━━━ DATA RECORDS ━━━

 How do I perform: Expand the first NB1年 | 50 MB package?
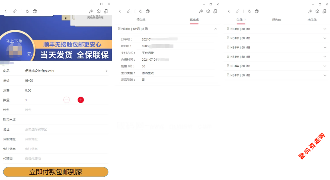(x=325, y=29)
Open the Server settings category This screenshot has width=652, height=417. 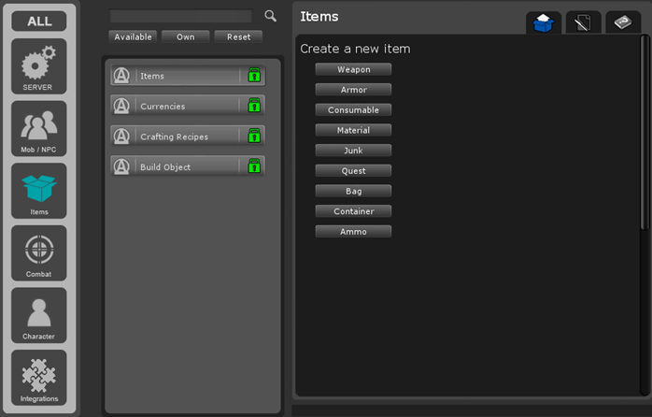(x=38, y=66)
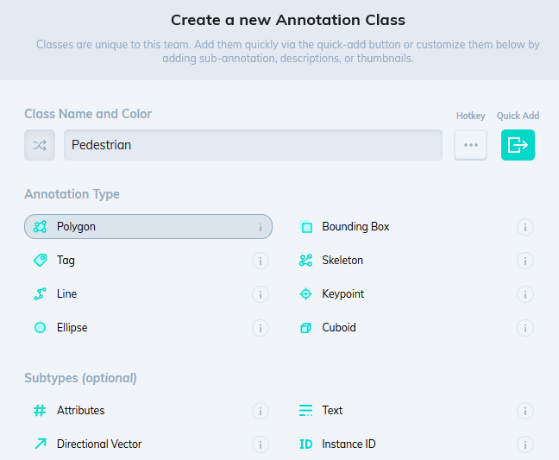Enable the Text subtype

[332, 411]
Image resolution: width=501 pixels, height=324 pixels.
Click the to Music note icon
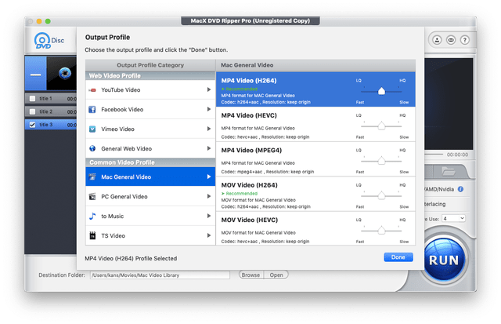[x=92, y=216]
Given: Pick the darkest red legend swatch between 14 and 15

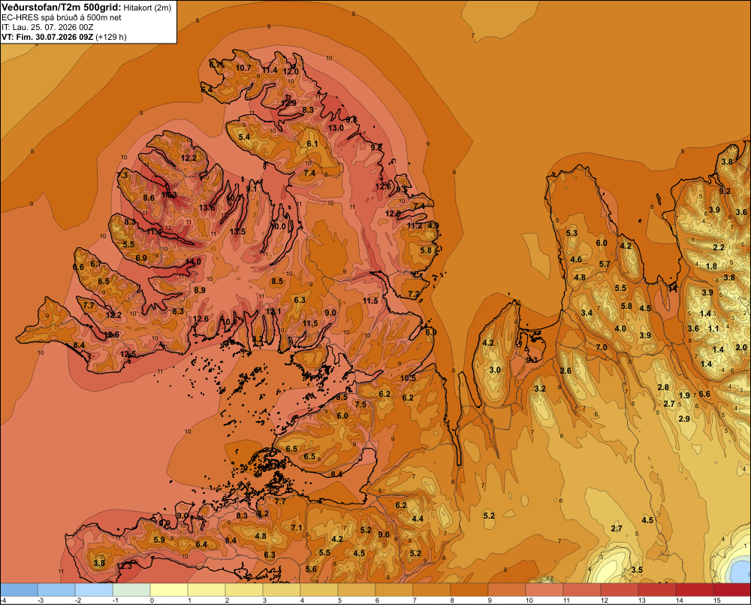Looking at the screenshot, I should pos(694,590).
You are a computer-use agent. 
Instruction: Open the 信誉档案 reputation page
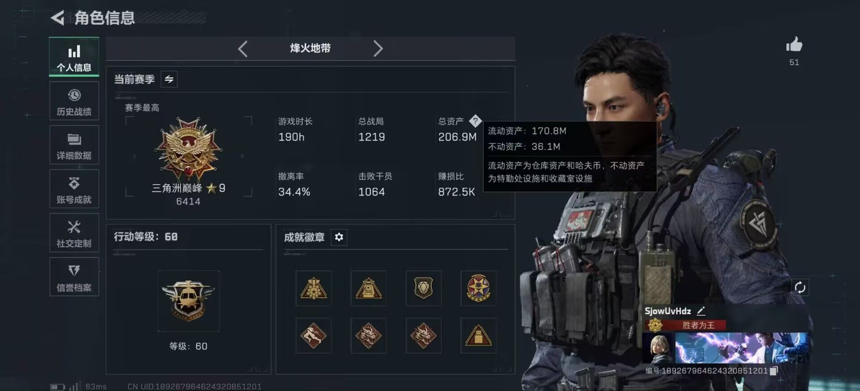pos(74,277)

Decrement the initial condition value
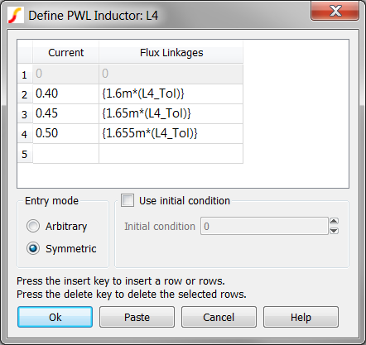pos(334,231)
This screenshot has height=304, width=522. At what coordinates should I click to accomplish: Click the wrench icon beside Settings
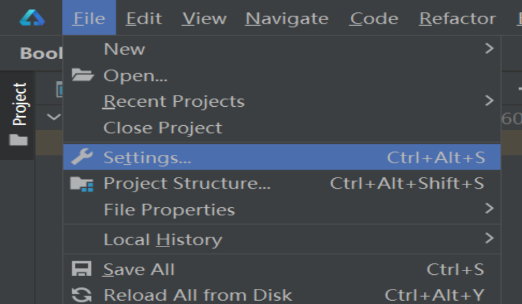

━━━

Pictures excluded, return exactly the lines from the one with "Click the to Music note icon" through the final line of the entries above, both included.

◆ TASK RESULT:
Click the to Music note icon
[x=92, y=216]
Given: Pick the darkest red legend swatch between 14 and 15

Looking at the screenshot, I should pos(694,590).
You are a computer-use agent. 
Instruction: Open the 信誉档案 reputation page
pos(74,277)

Decrement the initial condition value
pos(334,231)
This screenshot has height=304, width=522. At what coordinates should I click to accomplish: Click the wrench icon beside Settings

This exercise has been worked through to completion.